Les premiers chants semblent venir du fond des âges, émanations d’une religion millénaire. Dans la basilique assombrie, le public se retrouve semblable à celui de 1715 écoutant les supplications de cette procession d’hommes qui traversent le lieu, chantant a cappella des chants latins. Une impression renforcée par les premières notes, sous la direction ample de Leonardo Garcia Alarcón, qui nous entrainent dans un voyage nostalgique et triste tandis que du kyrie se dégage une ferveur religieuse troublante. Un voyage dans l’Ancien Régime et ses fastes funèbres.
Les cérémonies funèbres qui accompagnaient les souverains dans leur dernière demeure figuraient parmi les grandes cérémonies de l’Ancien Régime dont la basilique de Saint Denis servait de théâtre jusqu’à la Révolution française. Ainsi, les pompes funèbres de Marie-Thérèse d’Autriche, épouse de Louis XIV, en marquèrent en 1683 l’apogée. A l’automne 1715 la basilique résonna des lamentations dédiées aux funérailles de Louis Le Grand. C’est cette cérémonie qui était proposée par le Festival de Saint-Denis, sur la base de documents d’époque.
Le dispositif musical comprenait trois entités distinctes, qui alternaient régulièrement sur un répertoire propre. Un fonctionnement repris par le metteur en scène et le scénographe Mathieu Coblentz et Jean Bellorini avec une alternance de plain-chant (chant a cappella), chœurs et orchestre, et intermèdes théâtraux.

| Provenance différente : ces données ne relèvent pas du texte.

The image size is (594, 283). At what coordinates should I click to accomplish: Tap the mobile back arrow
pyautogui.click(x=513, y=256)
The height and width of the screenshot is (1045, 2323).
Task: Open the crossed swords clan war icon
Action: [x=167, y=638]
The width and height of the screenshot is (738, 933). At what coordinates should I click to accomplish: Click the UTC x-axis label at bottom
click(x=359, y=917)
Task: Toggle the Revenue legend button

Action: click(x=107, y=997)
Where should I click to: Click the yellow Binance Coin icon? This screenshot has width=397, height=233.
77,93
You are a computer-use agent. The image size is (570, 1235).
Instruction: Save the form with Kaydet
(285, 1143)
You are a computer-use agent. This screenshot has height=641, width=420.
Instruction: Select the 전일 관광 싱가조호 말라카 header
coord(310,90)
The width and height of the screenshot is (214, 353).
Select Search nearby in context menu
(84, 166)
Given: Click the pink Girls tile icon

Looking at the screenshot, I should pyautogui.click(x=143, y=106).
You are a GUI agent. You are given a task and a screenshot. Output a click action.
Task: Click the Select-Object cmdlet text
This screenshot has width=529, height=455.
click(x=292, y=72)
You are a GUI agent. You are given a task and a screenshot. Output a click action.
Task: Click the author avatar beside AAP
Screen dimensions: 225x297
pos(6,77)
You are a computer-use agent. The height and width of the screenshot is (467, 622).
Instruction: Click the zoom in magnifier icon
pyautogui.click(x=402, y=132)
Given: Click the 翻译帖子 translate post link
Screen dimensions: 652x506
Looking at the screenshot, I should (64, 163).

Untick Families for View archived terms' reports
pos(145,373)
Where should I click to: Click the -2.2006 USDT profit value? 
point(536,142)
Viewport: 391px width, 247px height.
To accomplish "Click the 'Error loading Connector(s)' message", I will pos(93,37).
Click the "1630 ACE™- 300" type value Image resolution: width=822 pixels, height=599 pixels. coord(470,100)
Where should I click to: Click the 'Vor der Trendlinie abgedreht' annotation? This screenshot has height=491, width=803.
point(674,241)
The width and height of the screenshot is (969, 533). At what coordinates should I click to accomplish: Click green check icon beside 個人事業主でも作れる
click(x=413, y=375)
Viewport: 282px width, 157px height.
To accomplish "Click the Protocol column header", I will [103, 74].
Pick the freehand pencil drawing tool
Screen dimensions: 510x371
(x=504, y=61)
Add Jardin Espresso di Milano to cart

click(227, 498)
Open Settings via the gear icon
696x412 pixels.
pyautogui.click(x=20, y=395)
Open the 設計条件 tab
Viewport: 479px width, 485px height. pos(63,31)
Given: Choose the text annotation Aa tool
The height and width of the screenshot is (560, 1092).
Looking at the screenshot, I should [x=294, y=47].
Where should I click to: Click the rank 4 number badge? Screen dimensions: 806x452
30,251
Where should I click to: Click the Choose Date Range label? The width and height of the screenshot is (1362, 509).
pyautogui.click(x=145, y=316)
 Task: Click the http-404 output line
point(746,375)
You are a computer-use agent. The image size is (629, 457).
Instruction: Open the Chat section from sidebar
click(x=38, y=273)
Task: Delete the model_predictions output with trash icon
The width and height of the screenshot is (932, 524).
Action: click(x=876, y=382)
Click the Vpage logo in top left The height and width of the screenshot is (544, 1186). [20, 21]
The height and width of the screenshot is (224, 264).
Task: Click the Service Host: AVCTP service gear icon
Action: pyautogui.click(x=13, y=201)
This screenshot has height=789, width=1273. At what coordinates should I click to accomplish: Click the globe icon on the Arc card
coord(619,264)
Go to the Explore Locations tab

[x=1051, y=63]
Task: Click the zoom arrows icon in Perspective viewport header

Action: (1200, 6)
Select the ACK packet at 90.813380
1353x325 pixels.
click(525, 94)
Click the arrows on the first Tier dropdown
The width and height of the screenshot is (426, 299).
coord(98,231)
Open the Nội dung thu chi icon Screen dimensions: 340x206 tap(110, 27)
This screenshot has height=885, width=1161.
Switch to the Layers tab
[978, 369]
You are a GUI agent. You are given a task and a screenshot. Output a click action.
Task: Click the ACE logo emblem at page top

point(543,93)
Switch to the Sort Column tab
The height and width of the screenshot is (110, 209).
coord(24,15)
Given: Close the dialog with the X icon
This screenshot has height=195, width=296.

La direction musicale de Leonardo Garcia Alarcón respecte les instruments, les voix et les solistes, sans que les voix ne soient recouvertes, belle retranscription des motets de Lully et de leur symbiose entre musique et chants. Les voix du chœur Vox Cantoris donnent une belle colorature tant à l’offertorium qu’à l’Agnus Dei. La partie la plus fervente et la plus emblématique concerne les chants et notamment le De profundis de Lully où la soprano Chantal Santon Jeffery se démarque par une belle tenue des aigus, un son cristallin et la beauté de sa voix.